[freeside-devel] [PATCH] Use of accentuated and special characters

Tue Sep 18 03:26:33 PDT 2007

Hi

having the whole database coded in UTF-8 isn't the only solution to 
manage to use special characters in freeside. In fact, I managed to have 
it working well with just a few source modifications.

1) First, we need to be able to record iso-8859-1 accentuated characters 
in the database from the infos received from the interface.

The whole problem is that the Perl Regexes, which use "\w" to check 
against alphanumeric characters, deny special characters i.e. sometimes 
"doubled characters", for exemple, an accentuated a (à) is not always a 
single character, but a "a" plus a "grave accent", which means 2 
characters [1]. So patching the checking functions in FS/FS/Record.pm, 
replacing "\w" with "(\pL\pM*)\pN_" works like a charm and allows us to 
record special characters in the database in iso-8859-1 format.

BTW, the Perl Regex above means : any letter + any optional special 
mark, or a numeral, or an underscore (yes, \w accepts underscore as well)

so, we only need to patch the functions below :
FS::Record::ut_text
FS::Record::ut_textn
FS::Record::ut_alpha
FS::Record::ut_alphan
FS::Record::ut_name

I read a lot about perl being able to have \w allow special characters 
based on the locale used but spent 3 hours trying to have it work and 
failed.

2) Secondly, as there's another way of passing variables from the 
interface to the perl modules (i.e. Ajax calls), we need to patch this 
one too.

the data is prepared in httemplate/elements/xmlhttp.html. Every single 
argument is encoded against the "escape" javascript function, which 
doesn't work well with special accents, so needs to be replaced by the 
better "encodeURIComponent" function [2] (javascript 1.5), and get rid 
of the awful hack replacing plus signs.

The receiving part of the ajax process is done in FS/UI/Web.pm. Ajax 
calls, having everything put in the XML format, automatically converts 
the iso-8859-1 characters in UTF-8, having it passed through the 
xmlrequest process.

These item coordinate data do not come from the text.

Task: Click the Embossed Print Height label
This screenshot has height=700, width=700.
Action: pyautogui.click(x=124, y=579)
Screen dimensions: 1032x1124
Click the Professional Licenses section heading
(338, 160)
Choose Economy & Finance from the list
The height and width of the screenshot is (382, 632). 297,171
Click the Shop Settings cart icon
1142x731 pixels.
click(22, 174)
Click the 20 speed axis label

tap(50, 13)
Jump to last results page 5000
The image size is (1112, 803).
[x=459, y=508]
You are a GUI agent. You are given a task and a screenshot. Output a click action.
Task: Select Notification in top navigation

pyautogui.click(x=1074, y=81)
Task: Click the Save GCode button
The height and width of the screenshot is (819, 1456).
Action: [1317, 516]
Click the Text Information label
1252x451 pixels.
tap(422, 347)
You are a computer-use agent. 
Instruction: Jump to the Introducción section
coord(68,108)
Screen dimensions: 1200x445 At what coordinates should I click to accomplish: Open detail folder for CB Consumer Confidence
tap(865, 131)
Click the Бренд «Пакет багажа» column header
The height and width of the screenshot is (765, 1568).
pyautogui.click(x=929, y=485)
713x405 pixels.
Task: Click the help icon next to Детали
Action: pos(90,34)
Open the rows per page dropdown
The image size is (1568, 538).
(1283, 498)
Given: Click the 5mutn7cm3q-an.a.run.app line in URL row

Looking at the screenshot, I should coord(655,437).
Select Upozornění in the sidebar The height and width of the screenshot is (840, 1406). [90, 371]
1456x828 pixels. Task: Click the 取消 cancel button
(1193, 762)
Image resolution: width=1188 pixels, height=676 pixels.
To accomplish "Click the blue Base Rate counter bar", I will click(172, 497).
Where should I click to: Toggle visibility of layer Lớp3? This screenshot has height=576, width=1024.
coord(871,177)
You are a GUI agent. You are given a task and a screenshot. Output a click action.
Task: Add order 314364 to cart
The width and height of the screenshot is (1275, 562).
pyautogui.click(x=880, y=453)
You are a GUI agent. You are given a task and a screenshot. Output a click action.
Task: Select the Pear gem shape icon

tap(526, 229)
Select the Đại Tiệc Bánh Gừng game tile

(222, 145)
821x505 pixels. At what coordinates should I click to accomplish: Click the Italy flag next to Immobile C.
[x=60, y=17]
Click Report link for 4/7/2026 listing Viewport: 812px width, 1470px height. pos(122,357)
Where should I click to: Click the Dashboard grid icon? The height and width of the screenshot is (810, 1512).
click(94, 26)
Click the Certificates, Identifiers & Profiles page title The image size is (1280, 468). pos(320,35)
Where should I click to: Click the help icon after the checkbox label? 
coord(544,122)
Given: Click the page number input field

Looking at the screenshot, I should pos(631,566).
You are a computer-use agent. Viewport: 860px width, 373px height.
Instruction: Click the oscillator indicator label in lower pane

So, the only thing to do in FS::Web::start_job is to 
decode the arguments in utf-8 and then encode them in iso-8859-1 so it 
works exactly as if the data was passed the "standard" way.

a "use Encode;" is then a dependency, but I believe it already was since 
it's a pretty common class.

3) Having latex documents show all iso-8859-1 characters.

As long as the database contains special characters, the HTML Templates 
work very well and show correct characters in the browser, but the latex 
engine simply discards those special characters. Making it understand 
the tex file is encoded in iso-8859-1 is the only way to go. So we just 
need to put an "\usepackage[latin1]{inputenc}" in the tex template.

Now for the remarks :

* Perl Regex checks are usually done by the checking functions in 
FS::Record but there seems to be checks using "\w" all around, so we 
need to test thoroughly to make sure special characters are accepted 
everywhere.

* I haven't checked if the HTML emails sent show these special 
characters, but forcing the emails encoding to iso-8859-1 should do the job.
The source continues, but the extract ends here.